STEP  4  CLEAN THE SQUID. With one hand, grab the head/tentacles of the squid; with the other, the body, then pull apart. Removal of the head also pulls out the entrails; discard the entrails. Just behind the eye, above the tentacles, use a knife to cut off the head (avoid cutting into the eyes) and discard. Squeeze the tentacles at the base where the head used to be, and pop out the beak; remove it and discard. Set the tentacles aside until ready to use. Now grasp the body; insert your finger into the body to remove the translucent cartilage vertebra by pulling on the pointed tip, and discard. Holding the body under running water, use your index finger to go inside the body and clean out any remaining entrails, and discard them. Now remove the skin: hold the squid body under running water; using your fingernails or the tip of a knife, pry under a bit of the skin and peel it off. Rinse the squid inside and out, drain and set aside.

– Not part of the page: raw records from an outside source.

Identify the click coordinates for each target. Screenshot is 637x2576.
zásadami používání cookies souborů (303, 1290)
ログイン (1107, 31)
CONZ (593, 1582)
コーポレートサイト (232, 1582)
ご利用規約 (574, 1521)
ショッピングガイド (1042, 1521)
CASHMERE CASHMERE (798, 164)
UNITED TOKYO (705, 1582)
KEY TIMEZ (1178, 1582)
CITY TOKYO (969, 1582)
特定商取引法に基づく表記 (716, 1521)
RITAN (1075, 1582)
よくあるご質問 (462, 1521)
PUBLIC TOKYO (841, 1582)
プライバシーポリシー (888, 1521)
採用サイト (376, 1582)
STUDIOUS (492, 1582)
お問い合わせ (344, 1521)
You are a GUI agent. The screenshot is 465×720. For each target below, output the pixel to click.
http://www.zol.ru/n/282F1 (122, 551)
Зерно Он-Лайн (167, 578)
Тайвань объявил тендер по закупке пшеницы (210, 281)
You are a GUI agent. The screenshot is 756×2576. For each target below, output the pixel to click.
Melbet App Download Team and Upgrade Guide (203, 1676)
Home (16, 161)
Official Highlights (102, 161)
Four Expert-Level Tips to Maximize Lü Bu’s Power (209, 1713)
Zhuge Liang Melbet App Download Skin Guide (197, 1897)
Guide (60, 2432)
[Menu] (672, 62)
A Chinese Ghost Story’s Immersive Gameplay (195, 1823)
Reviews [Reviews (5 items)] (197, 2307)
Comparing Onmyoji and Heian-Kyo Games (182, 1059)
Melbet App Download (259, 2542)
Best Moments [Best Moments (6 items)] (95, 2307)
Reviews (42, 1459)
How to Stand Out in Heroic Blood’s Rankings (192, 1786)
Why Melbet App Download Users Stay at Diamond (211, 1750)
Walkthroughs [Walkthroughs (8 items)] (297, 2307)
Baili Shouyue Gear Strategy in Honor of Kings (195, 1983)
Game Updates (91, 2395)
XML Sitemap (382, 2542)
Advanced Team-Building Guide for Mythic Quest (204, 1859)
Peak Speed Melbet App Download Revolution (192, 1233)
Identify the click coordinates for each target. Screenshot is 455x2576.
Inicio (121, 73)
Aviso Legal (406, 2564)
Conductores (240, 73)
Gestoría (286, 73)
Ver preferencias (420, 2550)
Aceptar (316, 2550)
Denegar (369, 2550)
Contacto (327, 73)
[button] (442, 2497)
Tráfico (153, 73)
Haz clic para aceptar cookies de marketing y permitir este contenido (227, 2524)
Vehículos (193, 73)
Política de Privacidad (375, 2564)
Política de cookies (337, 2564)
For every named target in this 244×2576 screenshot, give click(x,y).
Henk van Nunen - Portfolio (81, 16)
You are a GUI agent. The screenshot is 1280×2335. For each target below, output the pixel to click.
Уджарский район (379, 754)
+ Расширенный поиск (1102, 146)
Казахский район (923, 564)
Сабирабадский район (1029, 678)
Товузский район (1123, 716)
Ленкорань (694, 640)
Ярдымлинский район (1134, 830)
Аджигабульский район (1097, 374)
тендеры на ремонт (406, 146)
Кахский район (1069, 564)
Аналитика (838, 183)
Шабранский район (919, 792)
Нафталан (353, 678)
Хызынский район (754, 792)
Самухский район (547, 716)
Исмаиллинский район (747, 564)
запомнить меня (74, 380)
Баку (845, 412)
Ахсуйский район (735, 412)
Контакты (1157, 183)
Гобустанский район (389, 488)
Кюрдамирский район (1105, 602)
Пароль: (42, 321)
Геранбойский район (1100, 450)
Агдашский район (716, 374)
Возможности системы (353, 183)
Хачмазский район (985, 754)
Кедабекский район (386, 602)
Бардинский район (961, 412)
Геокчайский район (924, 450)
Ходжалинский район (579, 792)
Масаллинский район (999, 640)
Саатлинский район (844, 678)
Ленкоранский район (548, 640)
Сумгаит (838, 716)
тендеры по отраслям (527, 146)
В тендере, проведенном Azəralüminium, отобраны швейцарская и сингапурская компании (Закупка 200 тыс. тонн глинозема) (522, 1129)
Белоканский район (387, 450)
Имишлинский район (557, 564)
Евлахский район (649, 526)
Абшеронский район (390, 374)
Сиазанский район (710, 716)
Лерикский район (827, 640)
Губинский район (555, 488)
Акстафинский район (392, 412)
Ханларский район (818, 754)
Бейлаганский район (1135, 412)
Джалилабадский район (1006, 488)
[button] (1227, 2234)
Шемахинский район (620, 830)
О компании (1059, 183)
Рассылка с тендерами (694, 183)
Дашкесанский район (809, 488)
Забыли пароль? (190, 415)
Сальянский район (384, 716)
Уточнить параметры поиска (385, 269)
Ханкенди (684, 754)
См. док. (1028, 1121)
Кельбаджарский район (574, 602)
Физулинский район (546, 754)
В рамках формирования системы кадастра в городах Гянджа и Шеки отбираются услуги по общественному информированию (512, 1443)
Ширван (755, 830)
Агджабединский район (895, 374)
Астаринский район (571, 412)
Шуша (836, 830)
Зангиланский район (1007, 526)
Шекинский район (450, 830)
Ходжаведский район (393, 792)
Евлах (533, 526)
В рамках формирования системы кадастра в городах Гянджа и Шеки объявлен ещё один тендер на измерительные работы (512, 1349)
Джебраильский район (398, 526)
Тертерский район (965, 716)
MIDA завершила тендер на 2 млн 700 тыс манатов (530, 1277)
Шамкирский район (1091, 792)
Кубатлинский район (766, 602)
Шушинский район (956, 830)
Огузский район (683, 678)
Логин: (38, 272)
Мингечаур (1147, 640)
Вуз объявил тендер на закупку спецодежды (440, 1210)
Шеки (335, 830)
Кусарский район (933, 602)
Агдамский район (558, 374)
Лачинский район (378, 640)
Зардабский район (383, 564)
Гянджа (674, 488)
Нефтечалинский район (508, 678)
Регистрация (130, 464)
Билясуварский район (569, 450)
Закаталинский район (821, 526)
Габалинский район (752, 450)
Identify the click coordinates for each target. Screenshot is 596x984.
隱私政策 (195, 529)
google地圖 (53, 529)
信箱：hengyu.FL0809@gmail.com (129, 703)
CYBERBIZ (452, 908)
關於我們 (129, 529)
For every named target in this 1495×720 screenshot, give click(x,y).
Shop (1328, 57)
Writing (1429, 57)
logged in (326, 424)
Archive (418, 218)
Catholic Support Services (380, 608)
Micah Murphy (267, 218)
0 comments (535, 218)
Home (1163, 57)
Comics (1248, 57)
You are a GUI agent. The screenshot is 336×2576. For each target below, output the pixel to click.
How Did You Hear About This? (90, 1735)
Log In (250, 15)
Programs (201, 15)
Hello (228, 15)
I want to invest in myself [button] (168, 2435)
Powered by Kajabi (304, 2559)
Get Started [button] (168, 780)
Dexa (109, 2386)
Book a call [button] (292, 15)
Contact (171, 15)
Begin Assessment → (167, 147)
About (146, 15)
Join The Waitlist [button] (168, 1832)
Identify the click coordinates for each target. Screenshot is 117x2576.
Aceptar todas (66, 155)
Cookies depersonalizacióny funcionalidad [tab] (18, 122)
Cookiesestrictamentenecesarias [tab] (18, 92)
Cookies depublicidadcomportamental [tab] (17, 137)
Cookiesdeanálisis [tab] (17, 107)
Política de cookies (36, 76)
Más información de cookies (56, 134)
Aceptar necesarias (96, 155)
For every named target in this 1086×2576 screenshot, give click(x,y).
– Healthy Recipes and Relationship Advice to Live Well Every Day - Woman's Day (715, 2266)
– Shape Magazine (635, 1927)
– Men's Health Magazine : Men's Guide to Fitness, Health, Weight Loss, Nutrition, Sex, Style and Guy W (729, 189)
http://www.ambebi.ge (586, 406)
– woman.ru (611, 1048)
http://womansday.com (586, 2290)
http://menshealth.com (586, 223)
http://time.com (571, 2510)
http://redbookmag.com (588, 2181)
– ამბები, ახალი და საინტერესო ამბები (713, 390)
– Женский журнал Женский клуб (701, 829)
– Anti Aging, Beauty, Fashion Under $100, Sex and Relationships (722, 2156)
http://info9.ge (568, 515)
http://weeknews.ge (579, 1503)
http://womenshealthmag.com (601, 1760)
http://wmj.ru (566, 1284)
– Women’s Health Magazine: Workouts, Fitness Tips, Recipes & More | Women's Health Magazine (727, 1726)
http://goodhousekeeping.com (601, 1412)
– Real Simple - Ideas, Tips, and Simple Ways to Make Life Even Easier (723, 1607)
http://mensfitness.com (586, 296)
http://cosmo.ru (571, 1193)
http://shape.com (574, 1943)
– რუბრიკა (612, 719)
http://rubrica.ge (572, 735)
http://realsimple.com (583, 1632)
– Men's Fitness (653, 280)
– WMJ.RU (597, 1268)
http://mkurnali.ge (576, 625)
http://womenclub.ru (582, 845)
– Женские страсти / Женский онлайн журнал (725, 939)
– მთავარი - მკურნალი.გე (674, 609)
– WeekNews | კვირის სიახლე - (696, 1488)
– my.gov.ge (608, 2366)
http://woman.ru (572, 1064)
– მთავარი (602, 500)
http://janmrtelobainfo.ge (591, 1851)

• 1 Tbs. (15ml) white vinegar
STEP 5  COOK THE OCTOPUS AND THE SQUID. Fill a medium stockpot with water; add the vinegar and bring to a boil. Add the octopus and squid; return to a boil, then reduce to a simmer. Continue simmering for 45 minutes to 1 hour. Allow to cool slightly. Under running water, rub off the purplish skin that covers the tentacles and body of the octopus. Slice tentacles and body parts of both animals into bite-size pieces, and set aside.

• 1 lb. (500g) medium shrimp
STEP 6  CLEAN THE SHRIMP, removing the outer shell, veins and tail. Bring a saucepan of salted water to a boil. Add the shrimp, return to a boil and cook 1-2 minutes, or until they turn pink and are just cooked through. Do not overcook. Drain, rinse and allow to cool.

• 1/2 white onion, cut in half again, then thinly sliced to form the media luna (half moon) shape
• 1 small cucumber, peeled, cut in half, seeded, then thinly sliced*
• 2 small carrots, peeled and waffle-cut*
• 1/2 cup cilantro, cleaned and coarsely chopped

STEP 7  THOROUGHLY DRAIN THE LIME JUICE from the conch and whitefish. Add octopus, squid, shrimp and all of the ingredients above to the same bowl. Pour on the dressing and toss to incorporate. Check seasonings and serve immediately.
* (For both the cucumber and the carrot, you may also create a decorative cut by using a paring knife or fork to score lengthwise grooves on all sides, then thinly slice across the width)
• Bibb lettuce, washed and drained and separated into leaves

STEP 8  TO SERVE, place one or two leaves of the lettuce on individual plates, and top with some of the salad. Alternatively, you may garnish a large serving platter with the lettuce and all of the salad in the center and allow guests to help themselves.

NOTE: At La Pigua, a standard accompaniment is warm, sliced French rolls, saltine crackers and butter. Or use your imagination. Of course you should have a selection of standard table salsas available, too, such as Chile Tamulado and X’nipek since we in Yucatán douse everything with them.